* [Exercices]:
a – Dressez la liste de toutes les personnes désignées par leur nom dans le texte fourni.
b – Résumez le texte fourni en deux phrases.
c – Recopiez un passage du texte fourni : commencez aux mots "En mars dernier, trois" et arrêtez-vous après "remplaçant à Zelensky.".

:: Texte fourni ::

En mars dernier, trois jours après la rencontre catastrophique entre Donald Trump et Volodymyr Zelensky à la Maison-Blanche, les téléphones n’ont pas cessé de sonner de l’après-midi à l’ambassade ukrainienne de Londres. L’équipe de J. D. Vance cherchait à organiser un rendez-vous téléphonique avec Valeri Zaloujny, ambassadeur d’Ukraine au Royaume-Uni et ancien chef de l’état-major ukrainien. Le vice-président américain avait joué un rôle déterminant dans le fiasco du Bureau ovale. Et son objectif était désormais de trouver un remplaçant à Zelensky.
L’équipe de Vance “avait essayé différents canaux diplomatiques” pour joindre Zaloujny, selon l’une de nos sources. Mais ce dernier, après consultation avec Kiev, avait refusé de prendre l’appel. D’après un responsable de la Maison-Blanche, il s’agissait d’une “prise de contact diplomatique classique” de la part de Vance. “Le vice-président discute régulièrement avec des membres du gouvernement ukrainien et nos alliés européens.”

:::
:: Données fournies ::

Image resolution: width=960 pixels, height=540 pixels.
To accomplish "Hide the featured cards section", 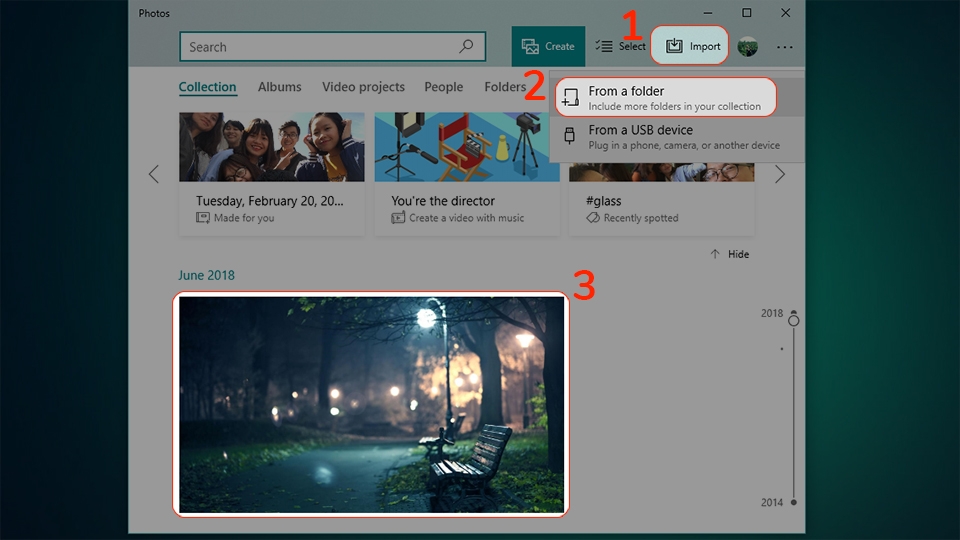I will tap(729, 254).
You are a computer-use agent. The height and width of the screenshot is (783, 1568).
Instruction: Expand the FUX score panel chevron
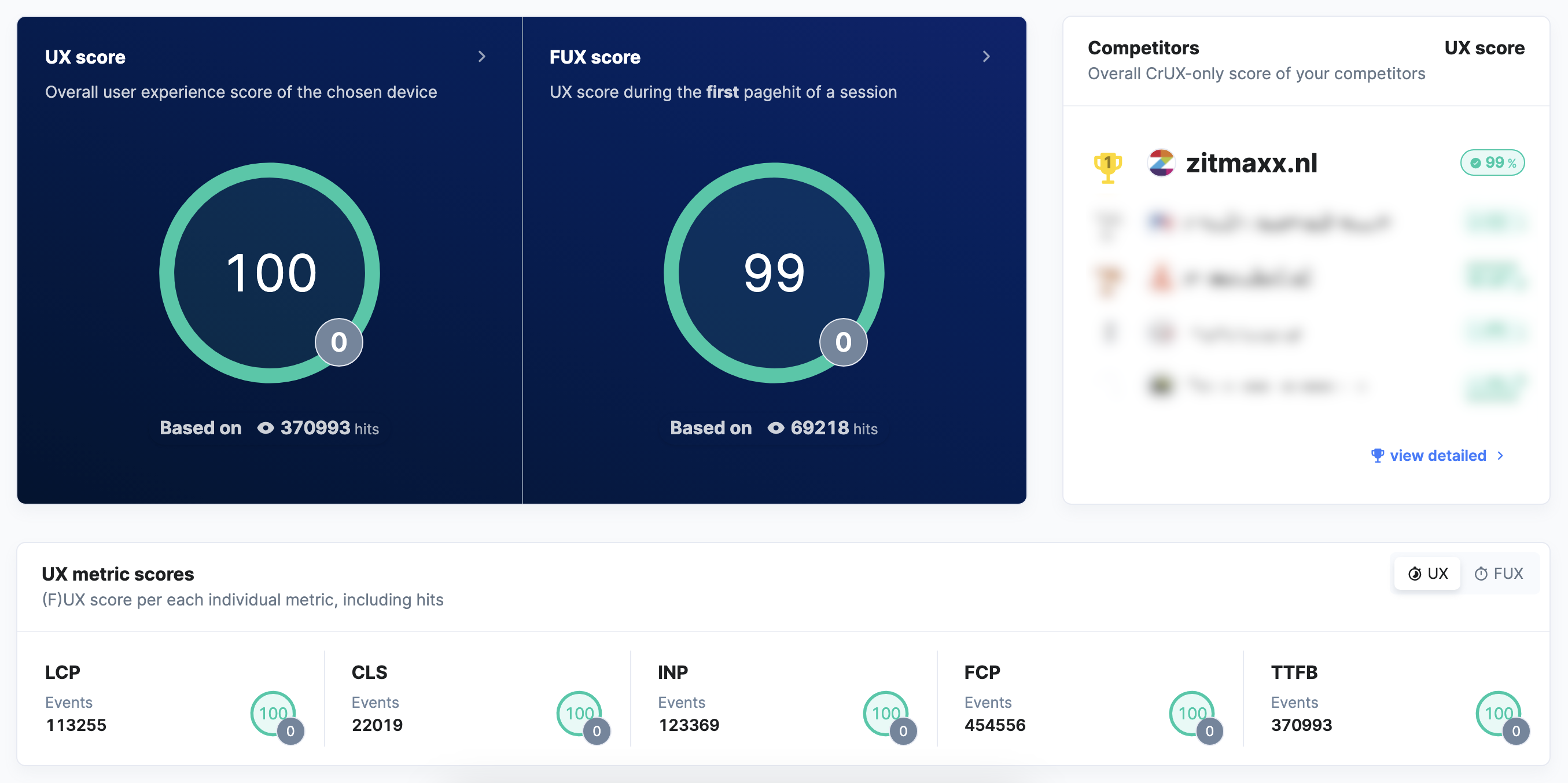986,57
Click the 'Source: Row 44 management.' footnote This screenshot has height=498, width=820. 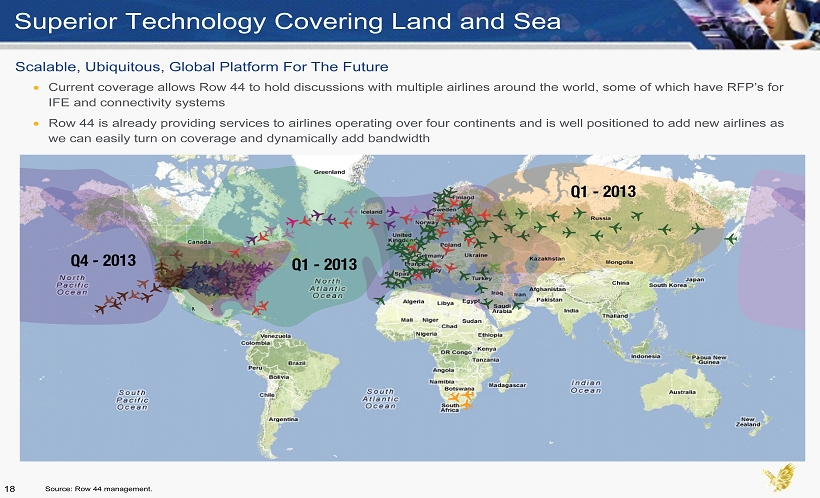point(98,489)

:::

* [Réponses complètes]:
a – Donald Trump, Volodymyr Zelensky, J. D. Vance, Valeri Zaloujny

b – En mars dernier, trois jours après la rencontre catastrophique entre Donald Trump et Volodymyr Zelensky à la Maison-Blanche, l'équipe de J. D. Vance a tenté de joindre Valeri Zaloujny, ambassadeur d'Ukraine au Royaume-Uni, avec l'objectif de trouver un remplaçant à Zelensky. Après consultation avec Kiev, Zaloujny a refusé de prendre l'appel, et un responsable de la Maison-Blanche a parlé d'une prise de contact diplomatique classique.

c –
En mars dernier, trois jours après la rencontre catastrophique entre Donald Trump et Volodymyr Zelensky à la Maison-Blanche, les téléphones n’ont pas cessé de sonner de l’après-midi à l’ambassade ukrainienne de Londres. L’équipe de J. D. Vance cherchait à organiser un rendez-vous téléphonique avec Valeri Zaloujny, ambassadeur d’Ukraine au Royaume-Uni et ancien chef de l’état-major ukrainien. Le vice-président américain avait joué un rôle déterminant dans le fiasco du Bureau ovale. Et son objectif était désormais de trouver un remplaçant à Zelensky.